Faisal Islam writes: If the government approach to this is: "Move along now, nothing to see here", then it sounds staggeringly complacent.
On the pace and timing of deficit reduction, there surely is a debate beyond the moronism of: "We were going bankrupt in May" and "There is no alternative".
The Government is trying to present its judgement as a necessity. The only necessity on cutting early and fast is a political one: the need to blame the previous Government for the pain, and to be in a position to offer tax cuts in 2014 - before the election. Necessity negates the need for a mandate, it seems, particularly for the Lib Dem Cabinet mindbenders.
Reasonable people - including the Cabinet Secretary - feel preparing a Plan B would be a sensible strategy. (As it happens that work was, I understand, done in response to a possible Eurozone collapse.)
It isn't plausible to say the eradication of growth had nothing to do with the cuts, even if one does acknowledge that the steep decline clearly is weather-related.
Read Faisal Islam's blog in full
With the 0.5 per cent drop in the fourth quarter, total growth in 2010 stands at 1.4 per cent, far below analysts’ forecasts.
The figure, which is a preliminary estimate and subject to revision, will raise serious concerns over the strength of the economy as it enters the age of austerity and its ability to withstand the coalition Government’s deficit-busting austerity measures.
The dramatic contraction in GDP will seriously damage prospects for the economy over the next year, as George Osborne rolls out his £81bn package of spending cuts – which include hundreds of thousands of public sector job losses.

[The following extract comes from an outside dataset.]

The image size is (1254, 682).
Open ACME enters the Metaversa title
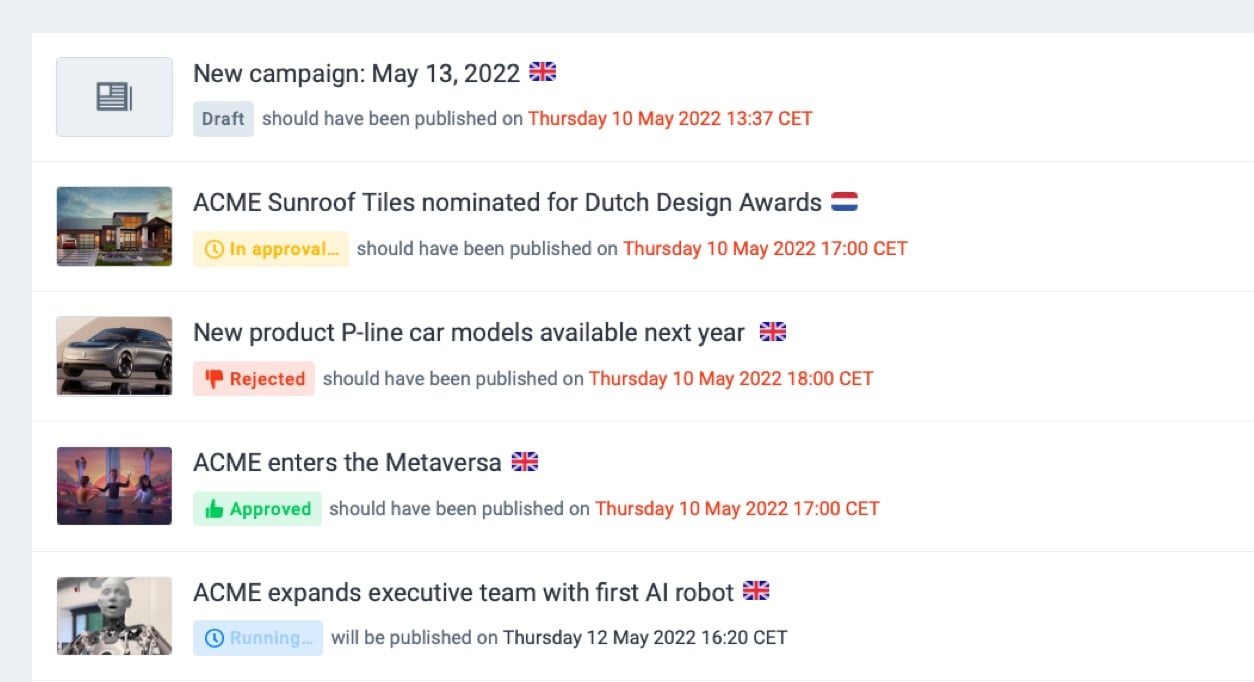[x=347, y=463]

Ed Balls MP, Labour’s Shadow Chancellor of the Exchequer, in response to today’s GDP figures, said the government needed to “rethink their reckless plan to cut”.
“It is clearly a matter of great concern that Britain’s economic recovery has now ground to a halt,” he said.

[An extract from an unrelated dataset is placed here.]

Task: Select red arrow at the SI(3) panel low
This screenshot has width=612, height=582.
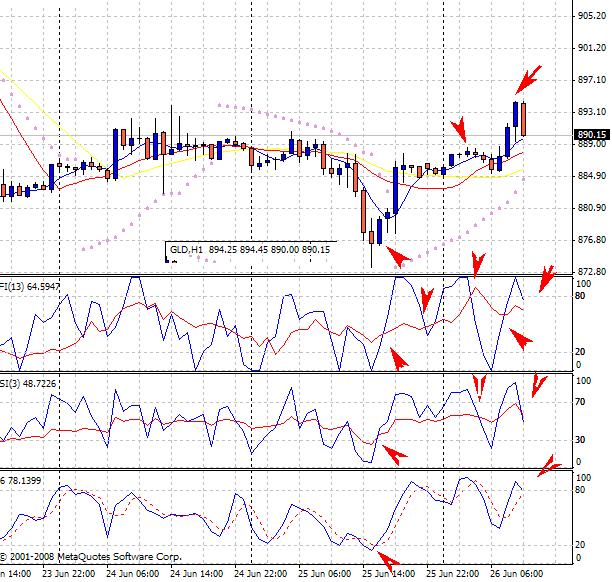Action: (394, 455)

“As the independent Office of National Statistics has confirmed, even after the effects of December’s bad weather, the UK economy saw no economic growth in the final quarter of 2010.
“With families and businesses already facing both rising unemployment and rising inflation, the fact that the economy is now shrinking means the Conservative-led Government’s claims to have saved the economy and secured the recovery will ring very hollow indeed.”

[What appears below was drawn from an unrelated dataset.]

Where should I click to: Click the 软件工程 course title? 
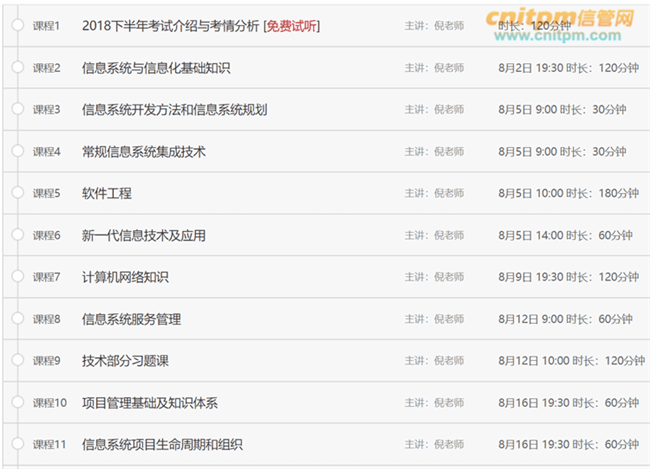click(107, 193)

Labour MP Ben Bradshaw said that the figures were a consequence of the coalition’s “ill-considered economic policies”.
Mr Bradshaw tweeted: “When in doubt blame the weather! It didnt start snowing til December and these provisional figures are weighted to Oct/Nov”.
The Chancellor received some relief from data released by the ONS, revealing a lower-than-expected increase in Government borrowing in December – of £16.8bn – which will ease pressure on the creaking public finances.
The figure, which excludes financial interventions by the Government, was a marked decrease on the £21bn borrowed a year earlier, according to the Office for National Statistics.
Although heavily affected by the weather, the UK’s shockingly bad fourth quarter GDP figures raise serious concerns over whether the economy is in a strong-enough position to withstand the fiscal tightening. Jonathan Loynes, chief European economist at Capital Economics
Total public borrowing for the year to date now stands at £118.4bn, the ONS said. The Government’s target is £149bn for the financial year.
Jonathan Loynes, chief European economist at Capital Economics, described the figures as “shockingly bad”.
“Although heavily affected by the weather, the UK’s shockingly bad fourth quarter GDP figures – showing a 0.5 per cent quarterly contraction – raise serious concerns over whether the economy is in a strong-enough position to withstand the fiscal tightening,” he said.
Mr Loynes expects the economy to rebound in the current quarter, as it did after poor weather in the fourth quarter of 2009, but other adverse forces, not least the impact of the latest VAT hike, could limit the size of the bounce.
My Loynes told Channel 4 News it was difficult to compare the figures on a global scale because the other major economies are yet to publish their figures.